Notes — Jake Knapp and John Zeratsky on the Foundation Sprint, Differentiation, and Finding What Clicks
Four questions [Adler frame]
Q1 — What is it about? A structured 10-hour, 2-day methodology (the Foundation Sprint) for startup and product teams to produce a Founding Hypothesis before writing any code. Three sequential phases: Basics (who is the customer, what is the problem, who are the competitors, what are the workarounds, what are the team’s advantages), Differentiation (a 2x2 “Loserville” diagram identifying two defensible differentiators), and Approach (magic lenses comparing implementation paths). The output is a single Mad Libs sentence encoding the whole hypothesis. The Foundation Sprint precedes the Design Sprint, which tests the hypothesis via weekly prototype-and-customer-interview cycles.
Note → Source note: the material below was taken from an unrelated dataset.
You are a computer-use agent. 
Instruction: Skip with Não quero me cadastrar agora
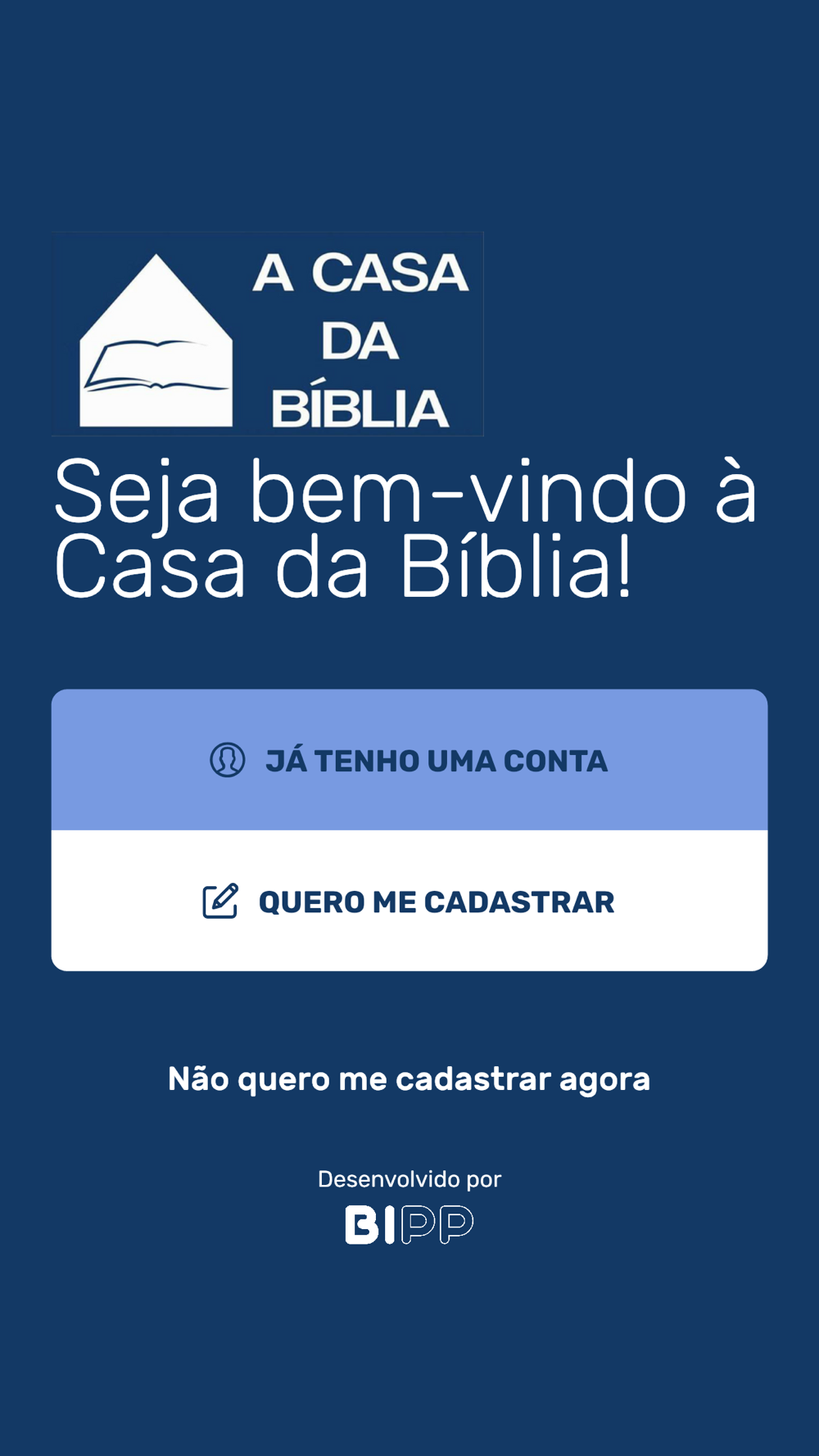click(409, 1078)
Q2 — How is it argued? Practitioner inference from hundreds of sprints — first at Google Ventures, now at Character Capital’s Character Labs programme. Jake Knapp traces the methodology’s origin to a Stockholm week in 2009 when he cleared his calendar to build the prototype that became Google Meet. JZ argues the Foundation Sprint was created because Design Sprints run with inception-stage startups kept surfacing the same unfilled gap: no alignment on basics. Case studies (Latchit/Lyric, Mellow, Axion Orbital) show scorecards evolving from all-red → mostly-yellow → all-green over three consecutive weekly sprints. The AI-generic-prototype observation is new and compelling: models trained on existing products generate undifferentiated output, so AI-accelerated building makes the Foundation Sprint more valuable, not less.
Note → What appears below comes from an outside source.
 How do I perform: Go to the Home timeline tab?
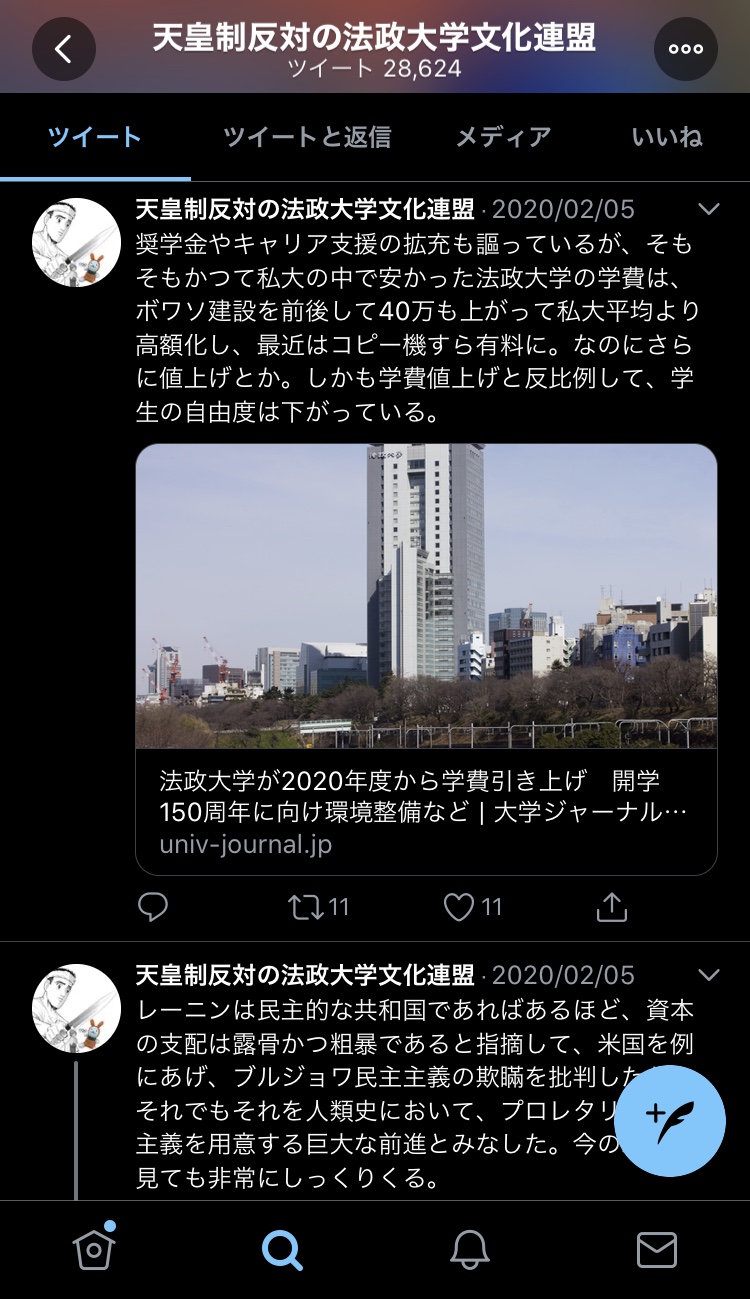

Q3 — Is it true? High plausibility. The “three co-founders, three answers” observation matches widespread experience. The Loserville 2x2 argument — that most competitive analysis decks fail because they’re investor-audience, not customer-audience, and unproven — is well-reasoned. The “all-green scorecard” case studies are real but self-selected; Character Labs is a controlled environment with intensive support. The 3–4x acceleration claim (“three to four months of work in three to four weeks”) is founder-reported, not measured. The AI-generic-prototype trap [?] is plausible but not yet systematically quantified.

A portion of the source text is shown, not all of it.